** Start **
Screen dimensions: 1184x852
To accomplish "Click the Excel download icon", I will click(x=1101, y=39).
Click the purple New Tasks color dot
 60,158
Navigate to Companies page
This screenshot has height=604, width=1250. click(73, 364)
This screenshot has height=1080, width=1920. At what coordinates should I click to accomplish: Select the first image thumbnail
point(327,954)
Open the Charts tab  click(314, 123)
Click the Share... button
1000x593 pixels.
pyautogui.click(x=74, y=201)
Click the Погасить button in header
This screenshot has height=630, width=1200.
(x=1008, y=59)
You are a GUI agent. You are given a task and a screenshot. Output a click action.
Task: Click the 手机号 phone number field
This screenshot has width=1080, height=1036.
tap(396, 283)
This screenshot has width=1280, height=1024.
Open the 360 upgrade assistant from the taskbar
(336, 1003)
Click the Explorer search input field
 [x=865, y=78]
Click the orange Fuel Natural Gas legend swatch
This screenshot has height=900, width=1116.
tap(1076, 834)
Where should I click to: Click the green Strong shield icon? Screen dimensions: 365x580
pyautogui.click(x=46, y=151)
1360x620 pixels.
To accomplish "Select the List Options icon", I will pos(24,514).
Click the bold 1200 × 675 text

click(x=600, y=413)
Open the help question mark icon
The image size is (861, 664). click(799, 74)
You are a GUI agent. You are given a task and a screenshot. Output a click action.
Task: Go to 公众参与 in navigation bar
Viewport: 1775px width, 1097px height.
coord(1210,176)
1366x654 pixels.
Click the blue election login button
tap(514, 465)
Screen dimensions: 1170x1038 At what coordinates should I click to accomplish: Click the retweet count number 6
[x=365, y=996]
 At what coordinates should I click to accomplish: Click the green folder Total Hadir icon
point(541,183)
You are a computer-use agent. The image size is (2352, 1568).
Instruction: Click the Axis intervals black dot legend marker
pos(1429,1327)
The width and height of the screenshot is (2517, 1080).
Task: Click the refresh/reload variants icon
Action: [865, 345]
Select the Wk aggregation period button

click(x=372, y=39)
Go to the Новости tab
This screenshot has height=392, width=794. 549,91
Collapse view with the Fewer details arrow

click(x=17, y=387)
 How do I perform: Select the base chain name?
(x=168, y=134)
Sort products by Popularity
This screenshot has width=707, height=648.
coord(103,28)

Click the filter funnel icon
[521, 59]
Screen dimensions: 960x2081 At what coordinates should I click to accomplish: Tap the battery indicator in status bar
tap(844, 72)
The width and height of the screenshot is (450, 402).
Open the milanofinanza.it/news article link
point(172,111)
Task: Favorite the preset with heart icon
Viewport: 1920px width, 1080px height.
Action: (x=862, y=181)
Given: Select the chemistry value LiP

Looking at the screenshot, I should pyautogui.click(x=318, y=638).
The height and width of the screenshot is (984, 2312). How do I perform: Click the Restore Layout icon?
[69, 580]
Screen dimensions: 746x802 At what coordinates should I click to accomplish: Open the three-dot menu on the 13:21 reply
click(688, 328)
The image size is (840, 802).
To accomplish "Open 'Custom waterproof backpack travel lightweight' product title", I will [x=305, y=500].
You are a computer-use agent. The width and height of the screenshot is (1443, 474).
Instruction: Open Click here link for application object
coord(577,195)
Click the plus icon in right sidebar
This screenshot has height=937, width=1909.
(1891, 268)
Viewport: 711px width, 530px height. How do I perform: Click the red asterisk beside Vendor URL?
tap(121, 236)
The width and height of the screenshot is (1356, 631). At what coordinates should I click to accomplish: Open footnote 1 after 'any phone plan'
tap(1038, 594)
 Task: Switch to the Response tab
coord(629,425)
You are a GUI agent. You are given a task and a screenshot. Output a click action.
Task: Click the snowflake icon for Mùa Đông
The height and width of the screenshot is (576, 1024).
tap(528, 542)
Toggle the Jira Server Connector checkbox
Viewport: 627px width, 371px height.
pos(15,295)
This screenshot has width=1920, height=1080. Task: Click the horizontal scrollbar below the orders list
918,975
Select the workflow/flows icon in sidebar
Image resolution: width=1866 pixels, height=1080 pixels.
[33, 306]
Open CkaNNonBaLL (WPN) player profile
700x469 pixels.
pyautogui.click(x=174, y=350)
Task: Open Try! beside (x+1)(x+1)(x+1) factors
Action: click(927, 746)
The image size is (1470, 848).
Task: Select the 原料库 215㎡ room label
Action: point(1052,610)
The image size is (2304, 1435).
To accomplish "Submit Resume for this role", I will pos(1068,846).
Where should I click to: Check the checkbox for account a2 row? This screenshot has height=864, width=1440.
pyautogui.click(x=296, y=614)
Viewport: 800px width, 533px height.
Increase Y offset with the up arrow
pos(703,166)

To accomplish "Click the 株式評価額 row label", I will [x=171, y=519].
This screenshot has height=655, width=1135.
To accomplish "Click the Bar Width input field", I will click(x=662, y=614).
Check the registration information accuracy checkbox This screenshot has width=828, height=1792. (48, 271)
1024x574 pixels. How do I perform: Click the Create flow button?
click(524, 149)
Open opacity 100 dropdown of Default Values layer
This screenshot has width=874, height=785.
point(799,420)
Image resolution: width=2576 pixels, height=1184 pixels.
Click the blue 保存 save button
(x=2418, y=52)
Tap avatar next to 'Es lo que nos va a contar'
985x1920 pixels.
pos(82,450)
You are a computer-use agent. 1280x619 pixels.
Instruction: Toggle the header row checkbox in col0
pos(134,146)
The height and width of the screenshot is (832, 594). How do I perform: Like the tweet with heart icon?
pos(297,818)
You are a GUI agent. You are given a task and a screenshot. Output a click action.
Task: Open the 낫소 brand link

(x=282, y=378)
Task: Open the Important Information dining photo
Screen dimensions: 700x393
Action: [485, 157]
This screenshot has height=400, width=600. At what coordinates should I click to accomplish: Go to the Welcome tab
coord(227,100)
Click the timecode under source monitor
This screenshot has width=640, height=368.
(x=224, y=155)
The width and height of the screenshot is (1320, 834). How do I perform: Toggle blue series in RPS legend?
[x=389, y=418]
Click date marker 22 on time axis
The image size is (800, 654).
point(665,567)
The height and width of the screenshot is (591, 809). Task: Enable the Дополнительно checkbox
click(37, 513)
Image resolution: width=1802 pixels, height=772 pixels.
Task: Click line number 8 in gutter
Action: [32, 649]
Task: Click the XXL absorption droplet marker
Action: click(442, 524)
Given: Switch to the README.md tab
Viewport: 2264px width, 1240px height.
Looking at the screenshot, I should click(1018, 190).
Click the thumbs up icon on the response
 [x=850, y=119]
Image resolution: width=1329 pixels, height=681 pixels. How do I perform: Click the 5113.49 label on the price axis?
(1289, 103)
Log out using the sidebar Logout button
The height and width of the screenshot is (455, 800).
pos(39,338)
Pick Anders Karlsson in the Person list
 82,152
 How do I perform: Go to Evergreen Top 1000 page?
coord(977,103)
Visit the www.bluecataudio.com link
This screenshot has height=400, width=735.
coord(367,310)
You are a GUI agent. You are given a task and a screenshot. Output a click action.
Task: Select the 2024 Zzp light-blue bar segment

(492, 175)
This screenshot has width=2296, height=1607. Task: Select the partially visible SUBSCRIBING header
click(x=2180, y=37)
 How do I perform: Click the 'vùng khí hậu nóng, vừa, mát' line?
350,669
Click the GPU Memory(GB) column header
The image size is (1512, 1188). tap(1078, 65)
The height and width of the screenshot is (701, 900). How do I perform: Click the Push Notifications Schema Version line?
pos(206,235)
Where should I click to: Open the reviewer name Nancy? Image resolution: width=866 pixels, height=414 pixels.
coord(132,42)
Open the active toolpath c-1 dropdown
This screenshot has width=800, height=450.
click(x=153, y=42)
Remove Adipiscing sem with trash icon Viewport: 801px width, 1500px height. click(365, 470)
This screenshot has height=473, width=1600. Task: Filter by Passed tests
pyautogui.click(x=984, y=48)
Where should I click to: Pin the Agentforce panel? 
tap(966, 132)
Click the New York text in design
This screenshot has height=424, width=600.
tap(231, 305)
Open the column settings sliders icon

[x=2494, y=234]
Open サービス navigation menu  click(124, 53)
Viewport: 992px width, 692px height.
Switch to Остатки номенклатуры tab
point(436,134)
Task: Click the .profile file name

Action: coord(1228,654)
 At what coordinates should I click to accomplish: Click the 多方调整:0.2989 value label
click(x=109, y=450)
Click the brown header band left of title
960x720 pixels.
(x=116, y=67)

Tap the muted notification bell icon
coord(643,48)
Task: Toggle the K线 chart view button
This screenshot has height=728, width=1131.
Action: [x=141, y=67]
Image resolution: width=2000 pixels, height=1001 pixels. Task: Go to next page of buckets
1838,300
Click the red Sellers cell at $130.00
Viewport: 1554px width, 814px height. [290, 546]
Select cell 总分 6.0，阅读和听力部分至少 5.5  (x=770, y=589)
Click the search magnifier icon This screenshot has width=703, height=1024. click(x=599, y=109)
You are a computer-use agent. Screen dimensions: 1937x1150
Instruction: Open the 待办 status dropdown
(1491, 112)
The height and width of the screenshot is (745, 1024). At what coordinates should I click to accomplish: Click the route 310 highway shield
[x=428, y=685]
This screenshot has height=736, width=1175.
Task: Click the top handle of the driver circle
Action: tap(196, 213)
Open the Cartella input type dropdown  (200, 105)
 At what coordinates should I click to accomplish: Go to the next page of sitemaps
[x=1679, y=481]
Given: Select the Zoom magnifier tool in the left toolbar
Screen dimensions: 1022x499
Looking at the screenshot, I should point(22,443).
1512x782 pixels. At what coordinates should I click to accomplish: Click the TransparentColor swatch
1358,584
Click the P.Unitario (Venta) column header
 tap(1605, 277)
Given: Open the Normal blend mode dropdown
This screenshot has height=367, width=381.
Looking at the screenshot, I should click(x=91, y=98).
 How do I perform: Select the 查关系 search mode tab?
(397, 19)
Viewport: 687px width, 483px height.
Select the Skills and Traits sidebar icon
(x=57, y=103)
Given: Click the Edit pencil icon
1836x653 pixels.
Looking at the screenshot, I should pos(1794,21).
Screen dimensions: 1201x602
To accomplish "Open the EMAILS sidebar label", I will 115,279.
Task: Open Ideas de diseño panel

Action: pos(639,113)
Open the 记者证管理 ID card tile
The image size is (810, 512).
** End **
REQUIREMENT ▸
Repeat the listing above verbatim, from its first line up to and including the line that contains "(x=1008, y=59)".

OUTPUT ▸
Screen dimensions: 1184x852
To accomplish "Click the Excel download icon", I will click(x=1101, y=39).
Click the purple New Tasks color dot
 60,158
Navigate to Companies page
This screenshot has height=604, width=1250. click(73, 364)
This screenshot has height=1080, width=1920. At what coordinates should I click to accomplish: Select the first image thumbnail
point(327,954)
Open the Charts tab  click(314, 123)
Click the Share... button
1000x593 pixels.
pyautogui.click(x=74, y=201)
Click the Погасить button in header
This screenshot has height=630, width=1200.
(x=1008, y=59)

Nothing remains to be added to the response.